[Begin EXCERPTED DATA]

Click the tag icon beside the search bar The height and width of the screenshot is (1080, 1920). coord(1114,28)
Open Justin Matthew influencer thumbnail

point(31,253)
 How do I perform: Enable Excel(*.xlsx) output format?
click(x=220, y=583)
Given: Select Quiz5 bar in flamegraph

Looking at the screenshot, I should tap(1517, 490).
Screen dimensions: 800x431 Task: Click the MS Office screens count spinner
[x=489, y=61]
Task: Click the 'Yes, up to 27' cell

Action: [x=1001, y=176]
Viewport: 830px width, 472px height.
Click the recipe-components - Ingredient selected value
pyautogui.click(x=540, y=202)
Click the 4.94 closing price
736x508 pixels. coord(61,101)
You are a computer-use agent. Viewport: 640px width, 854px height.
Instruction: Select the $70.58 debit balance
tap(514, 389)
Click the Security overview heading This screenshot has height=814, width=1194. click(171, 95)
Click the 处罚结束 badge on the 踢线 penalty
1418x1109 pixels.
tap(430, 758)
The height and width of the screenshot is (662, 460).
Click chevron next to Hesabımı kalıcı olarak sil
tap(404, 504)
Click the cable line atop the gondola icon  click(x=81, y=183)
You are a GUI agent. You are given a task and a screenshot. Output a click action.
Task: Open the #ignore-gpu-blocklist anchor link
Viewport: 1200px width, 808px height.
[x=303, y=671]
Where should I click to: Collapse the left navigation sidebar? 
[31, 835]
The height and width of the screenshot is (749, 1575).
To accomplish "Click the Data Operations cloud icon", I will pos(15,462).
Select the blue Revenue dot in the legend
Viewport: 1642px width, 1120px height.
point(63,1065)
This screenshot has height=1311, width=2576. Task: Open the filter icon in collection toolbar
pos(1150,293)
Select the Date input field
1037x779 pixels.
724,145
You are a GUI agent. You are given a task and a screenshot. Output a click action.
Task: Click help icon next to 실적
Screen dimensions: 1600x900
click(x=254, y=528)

[End EXCERPTED DATA]

• **GOAL OF THE EXERCISE**:
Please reproduce the material above word for word, from the first line to the last.

• **ANSWER BELOW**:
Click the tag icon beside the search bar The height and width of the screenshot is (1080, 1920). coord(1114,28)
Open Justin Matthew influencer thumbnail

point(31,253)
 How do I perform: Enable Excel(*.xlsx) output format?
click(x=220, y=583)
Given: Select Quiz5 bar in flamegraph

Looking at the screenshot, I should tap(1517, 490).
Screen dimensions: 800x431 Task: Click the MS Office screens count spinner
[x=489, y=61]
Task: Click the 'Yes, up to 27' cell

Action: [x=1001, y=176]
Viewport: 830px width, 472px height.
Click the recipe-components - Ingredient selected value
pyautogui.click(x=540, y=202)
Click the 4.94 closing price
736x508 pixels. coord(61,101)
You are a computer-use agent. Viewport: 640px width, 854px height.
Instruction: Select the $70.58 debit balance
tap(514, 389)
Click the Security overview heading This screenshot has height=814, width=1194. click(171, 95)
Click the 处罚结束 badge on the 踢线 penalty
1418x1109 pixels.
tap(430, 758)
The height and width of the screenshot is (662, 460).
Click chevron next to Hesabımı kalıcı olarak sil
tap(404, 504)
Click the cable line atop the gondola icon  click(x=81, y=183)
You are a GUI agent. You are given a task and a screenshot. Output a click action.
Task: Open the #ignore-gpu-blocklist anchor link
Viewport: 1200px width, 808px height.
[x=303, y=671]
Where should I click to: Collapse the left navigation sidebar? 
[31, 835]
The height and width of the screenshot is (749, 1575).
To accomplish "Click the Data Operations cloud icon", I will pos(15,462).
Select the blue Revenue dot in the legend
Viewport: 1642px width, 1120px height.
point(63,1065)
This screenshot has height=1311, width=2576. Task: Open the filter icon in collection toolbar
pos(1150,293)
Select the Date input field
1037x779 pixels.
724,145
You are a GUI agent. You are given a task and a screenshot. Output a click action.
Task: Click help icon next to 실적
Screen dimensions: 1600x900
click(x=254, y=528)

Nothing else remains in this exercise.